**What needs to be done:** Retype exactly the lines below, starting with the line that contains "The width and height of the screenshot is (1280, 799)." and ending with the last line; leave out any pictures.

....

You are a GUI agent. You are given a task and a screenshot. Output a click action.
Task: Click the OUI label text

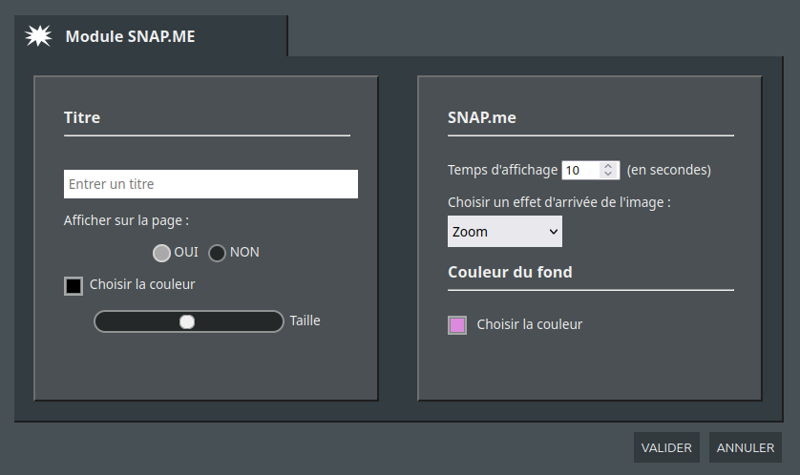(x=186, y=252)
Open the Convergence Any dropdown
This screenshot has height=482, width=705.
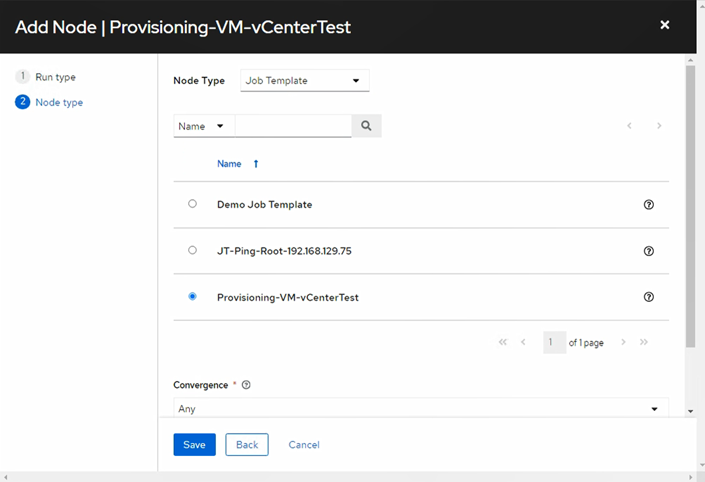[421, 408]
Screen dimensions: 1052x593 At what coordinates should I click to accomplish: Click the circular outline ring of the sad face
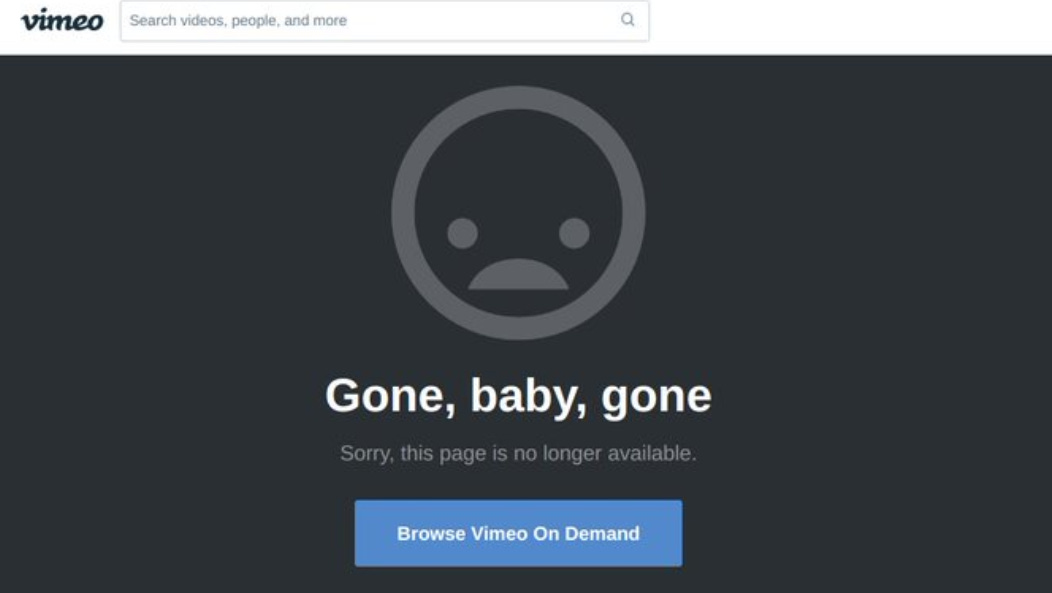pyautogui.click(x=403, y=213)
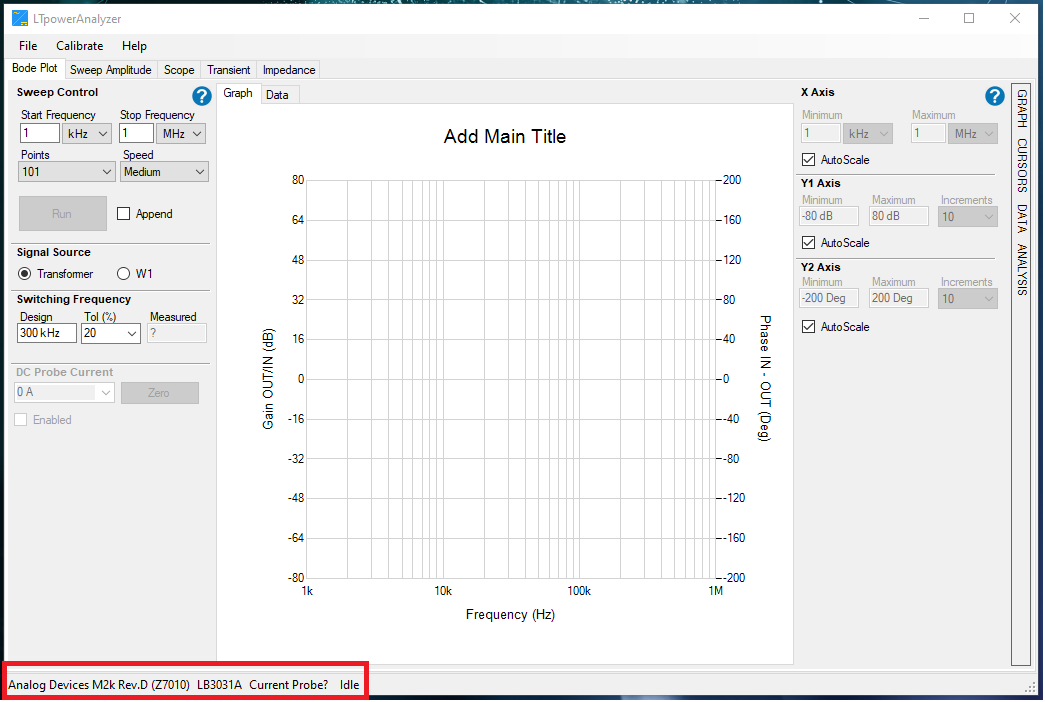The width and height of the screenshot is (1045, 702).
Task: Switch to the Impedance tab
Action: pos(288,70)
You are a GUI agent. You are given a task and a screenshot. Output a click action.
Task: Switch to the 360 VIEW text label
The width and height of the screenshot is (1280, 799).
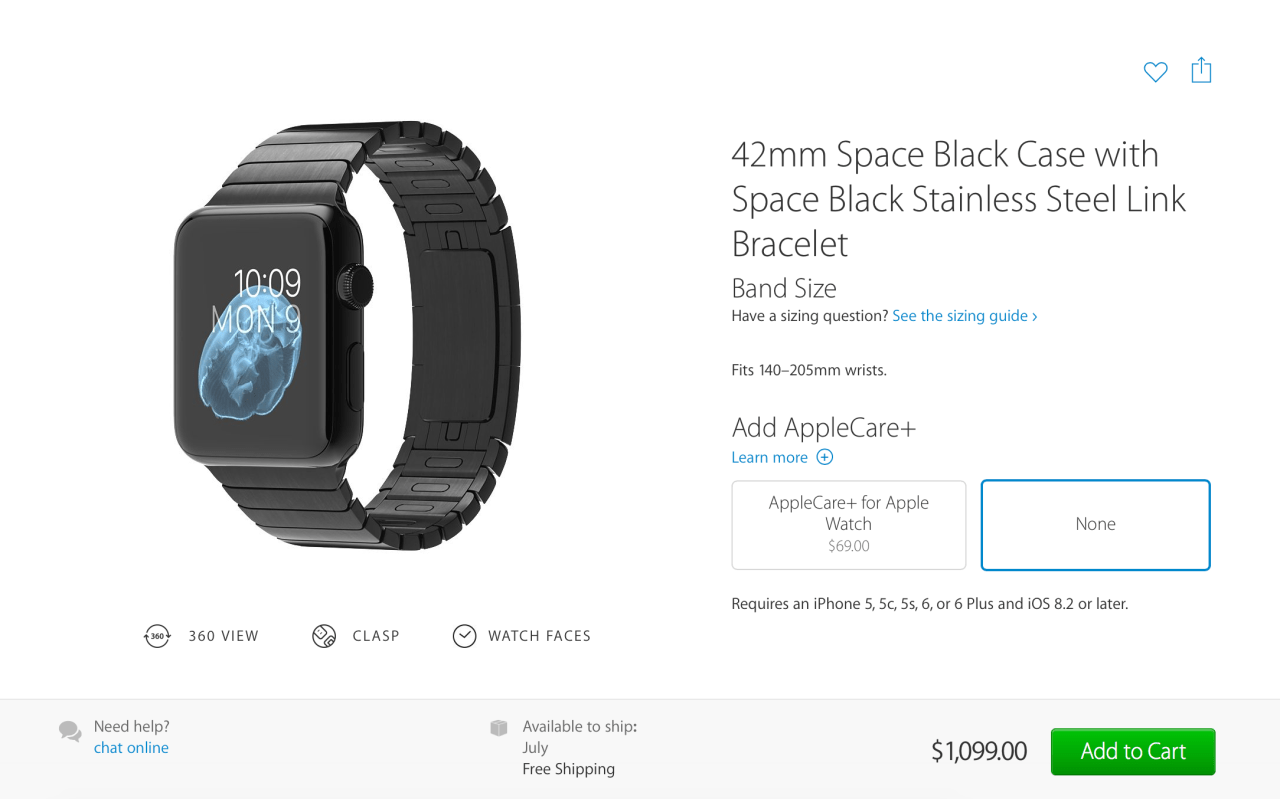pos(223,636)
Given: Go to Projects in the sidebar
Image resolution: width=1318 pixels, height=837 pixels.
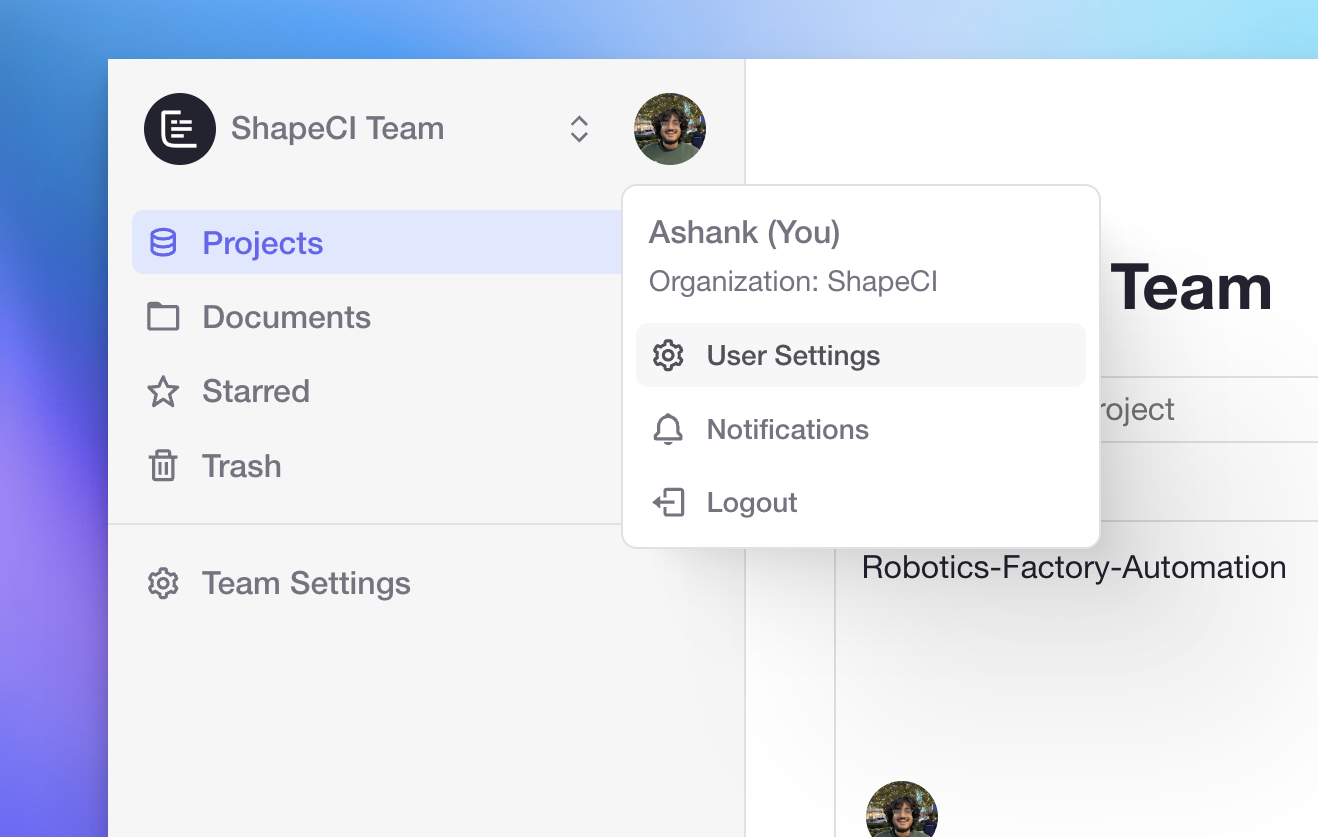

....

**Result of the exercise:**
The width and height of the screenshot is (1280, 799).
pos(223,636)
Given: Go to Projects in the sidebar
Image resolution: width=1318 pixels, height=837 pixels.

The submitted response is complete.